Apparently some of you enjoy it when I share my failures here. Normally these are culinary disasters involving macarons and lurid pink icing for caterpillar cakes but today I thought I’d give you a laugh at my first tragic attempt to send a valentines card back in 1989. More dog’s breakfast than valentines breakfast.
We were preparing for GCSE French exam in the 5th year. There was an extra pupil sitting the exam: a third year who learnt the language from his native speaking mother, the manageress of the local branch of Benetton. Well, with one bat of his dark eyelashes and hearing the perfect French complete with purring accent the age gap didn’t matter one jot. I was in the embarassing position of having a total crush on a kid two years younger.
Much flirting began over copies of Record Mirror in the school library. I ended up confessing to my best friend Beccy. Whilst stalking the boy’s mother and unfolding lots of colourful jumpers we decided that that best course of action was to send a valentines card. Only we didn’t know where he lived and this was before the days of 192.com.
So I had to fess up to another friend who was in the same year group to see if she could find out, carefully, diplomatically, without making it obvious like “Oy where do you live because one of the fifth years fancies you.” The best she managed was a description of his house and the street, a main bus route. We caught the bus, peered out of the window and worked out with some confidence which number house it was.
An elaborate poem was written. It had sixteen lines but I can’t remember it apart from the last two lines which were “Could this be from someone you know, Guess who it is that loves you Bruno?” (This was his name. I was going to use asterisks but it looked silly and you can’t see that it rhymed. What the heck, he’ll never read this.) The card was posted.
And after that? The flirting in the library continued but was reciprocated no more, no less than previously. The two trusted friends both agreed that it was impossible to tell whether he could tell I’d sent him the card or not but it did look like he fancied me back.
Immediately before the end of term, I plucked up the courage to ask him out, to the ice rink (you may have already read of my Torvill and Dean obsession). Over the phone. His mother answered. She called him to the phone. He didn’t want to go ice skating with me. That was that. I went back to my bedroom and sobbed listening to Blondie (deeply unfashionable at the time).
We later found out that actually he didn’t live in that house. He’d never received the card. But somebody obviously had. I often wonder what happened over the cornflakes there, some woman saying to her confused husband “Is that what she calls you?!”
Here are the sensible bigger cases instead. These ones took 18 minutes and look very nice as you can see below.

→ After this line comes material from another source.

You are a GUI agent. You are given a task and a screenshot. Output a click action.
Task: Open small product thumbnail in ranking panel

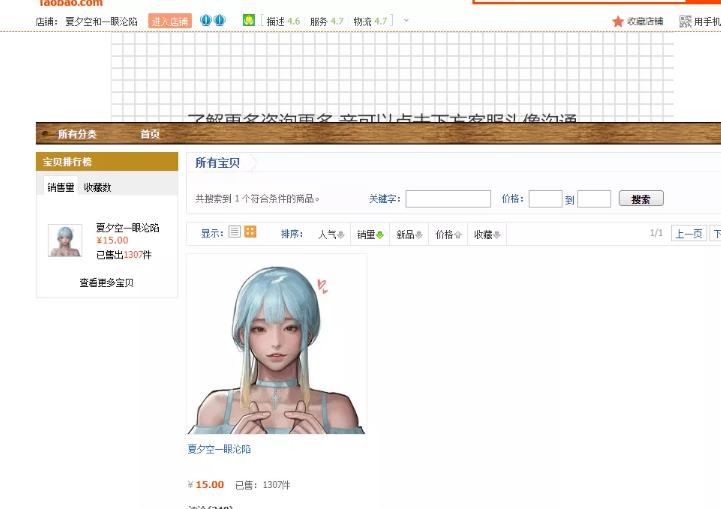pyautogui.click(x=65, y=240)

Sadly the miniature muffins expanded a bit too much to be successful.
I managed to get them out of the mould in one piece with erm… 50/50 chances of success.
Okaaaaay. Well you can see where I was going with this. The heart shaped bottoms look ok but their tops are a disaster. I think the moulds should only have had 2/3 mix in them and that the raspberry was a stretch too far. But like my teenage love life, I am not disheartened enough to give up, I will try again, next time a little wiser.
White Chocolate and Sour Cherry or Raspberry Heart Muffins
Makes a small batch of around 9 standard muffins, 6 large muffins or 15 mini muffins (if you use mini cases not a silly ice cube mould)
Adapted from Donna Hay Modern Classics Vol 2
The dried sour cherries were bought on my recent trip to Montenegro. You could substitute with dried cranberries.
135g (1 cup) plain flour
1 tsp baking powder
85g (1/3 cup) caster (superfine) sugar
125ml (1/2 cup) buttermilk or sour cream
40mls (1 1/4 fl oz) vegetable or ground nut oil
75g (2/3 cup) raspberries or dried sour cherries
60g (bit less than 1/2 cup) white chocolate, chopped coarsely
1. Preheat oven to 180c (350f) (gas mark 4). Sift your flour, baking powder and sugar together in a bowl. Stir to mix.
2. Break the eggs into a mixing jug with the buttermilk and oil. Whisk until smooth. Stir into the dry ingredients until just combined.
3. Add the chopped chocolate and stir once or twice but no more.
4. Spoon mixture into cases. Press raspberries if using into the batter dispersing evenly or else sprinkle over the dried fruit prodding to submerge under the surface slightly.
5. Bake for 12-18 minutes depending on size: less for small muffins, more for large ones. They are ready when a cocktail stick comes out dry.